ぼくが雑誌編集者としてはじめて記事をまとめたのが、渡部昇一さんから受けた日本現代現代史(昭和史)の話でした。
ある雑誌の創刊号の巻頭記事。そうとは知らずに(というか知らされずに)、吉祥寺のホテルで先生と、編集長、発行人とぼくの4人で会食をしたのです。ふとテーブルの上に、レコーダ(TDKの60分テープが入っていた)が置かれているのに気づきました。
えっ、これは取材?

と思ったら、編集長から雑誌創刊の案内があり、ついては渡部先生に連載をということで、ジャーナルなテーマから昭和史に展開するといった体でお願いしたのです。
その第1回目は、たしか満洲事変に関することだったんじゃないかな。

でもそのときは会食というのが主旨であり、じつは話はそのついでみたいな感じでした。会話の録音状態もよくないし、話自体もあちこちにとんでいました(しかしその場の会話としてはとても面白かったのです)。
翌日編集長から「昨夜の先生との話、ちょっとまとめてくれないか」と指示があり、ええっ!? とひるみつつ、ひとまずまとめてみることにしました。

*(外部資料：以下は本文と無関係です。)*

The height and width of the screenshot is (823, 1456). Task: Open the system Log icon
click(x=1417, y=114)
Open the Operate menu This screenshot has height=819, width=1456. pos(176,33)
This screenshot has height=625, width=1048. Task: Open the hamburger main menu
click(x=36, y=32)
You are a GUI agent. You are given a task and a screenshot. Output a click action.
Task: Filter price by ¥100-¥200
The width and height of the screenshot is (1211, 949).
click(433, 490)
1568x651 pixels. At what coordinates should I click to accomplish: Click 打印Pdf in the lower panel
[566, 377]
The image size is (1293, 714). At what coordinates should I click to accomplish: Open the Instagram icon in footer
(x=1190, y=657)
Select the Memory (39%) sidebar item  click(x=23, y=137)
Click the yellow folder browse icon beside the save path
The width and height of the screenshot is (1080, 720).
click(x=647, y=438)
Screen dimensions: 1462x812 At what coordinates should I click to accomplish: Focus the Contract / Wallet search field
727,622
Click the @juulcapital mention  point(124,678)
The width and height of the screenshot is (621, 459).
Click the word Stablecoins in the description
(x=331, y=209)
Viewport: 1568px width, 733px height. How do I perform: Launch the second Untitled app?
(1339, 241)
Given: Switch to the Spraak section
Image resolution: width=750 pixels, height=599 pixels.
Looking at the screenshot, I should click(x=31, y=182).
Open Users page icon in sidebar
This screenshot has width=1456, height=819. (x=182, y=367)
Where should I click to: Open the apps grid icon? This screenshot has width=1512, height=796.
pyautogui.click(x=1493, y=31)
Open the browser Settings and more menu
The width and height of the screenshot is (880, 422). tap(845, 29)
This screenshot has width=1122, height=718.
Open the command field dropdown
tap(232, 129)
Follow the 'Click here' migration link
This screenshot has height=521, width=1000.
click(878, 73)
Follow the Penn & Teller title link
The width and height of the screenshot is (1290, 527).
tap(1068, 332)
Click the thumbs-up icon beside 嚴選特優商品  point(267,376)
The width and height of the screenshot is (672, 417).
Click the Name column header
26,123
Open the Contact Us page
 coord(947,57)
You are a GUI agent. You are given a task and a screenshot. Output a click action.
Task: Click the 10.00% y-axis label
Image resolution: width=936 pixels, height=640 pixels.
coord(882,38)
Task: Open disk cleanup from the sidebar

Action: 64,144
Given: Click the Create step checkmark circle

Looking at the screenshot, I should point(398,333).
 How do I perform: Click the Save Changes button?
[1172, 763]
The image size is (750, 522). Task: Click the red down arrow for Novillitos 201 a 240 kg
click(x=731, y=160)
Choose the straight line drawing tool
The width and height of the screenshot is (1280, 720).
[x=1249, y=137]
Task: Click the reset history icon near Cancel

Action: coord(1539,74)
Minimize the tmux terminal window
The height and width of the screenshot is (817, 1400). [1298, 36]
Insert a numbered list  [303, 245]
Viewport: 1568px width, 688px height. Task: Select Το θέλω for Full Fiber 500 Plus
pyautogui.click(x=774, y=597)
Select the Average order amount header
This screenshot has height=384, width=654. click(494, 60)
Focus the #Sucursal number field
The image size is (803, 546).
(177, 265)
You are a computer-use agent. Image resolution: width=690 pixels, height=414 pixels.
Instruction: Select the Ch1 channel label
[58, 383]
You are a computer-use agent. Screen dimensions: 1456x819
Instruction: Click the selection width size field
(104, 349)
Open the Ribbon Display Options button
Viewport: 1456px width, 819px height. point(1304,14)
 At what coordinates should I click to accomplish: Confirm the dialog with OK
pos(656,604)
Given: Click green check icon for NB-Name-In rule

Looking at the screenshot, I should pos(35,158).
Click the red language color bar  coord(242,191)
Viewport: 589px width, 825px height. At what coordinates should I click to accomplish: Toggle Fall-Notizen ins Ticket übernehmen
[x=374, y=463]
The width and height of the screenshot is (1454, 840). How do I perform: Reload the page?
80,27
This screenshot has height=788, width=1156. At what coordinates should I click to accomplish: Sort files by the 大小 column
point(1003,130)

数時間後にひとまず体裁を整えた原稿を編集長に手渡すと、「おお、あんな話からよくここまでまとめたな」と褒められたことを覚えています(数少ない褒められた思い出なので、プチ自慢しちゃいます)。
それから毎月、渡部先生と会食しつつ、歴史の話を伺いました。少なくとも2年以上は続いたのだと思います。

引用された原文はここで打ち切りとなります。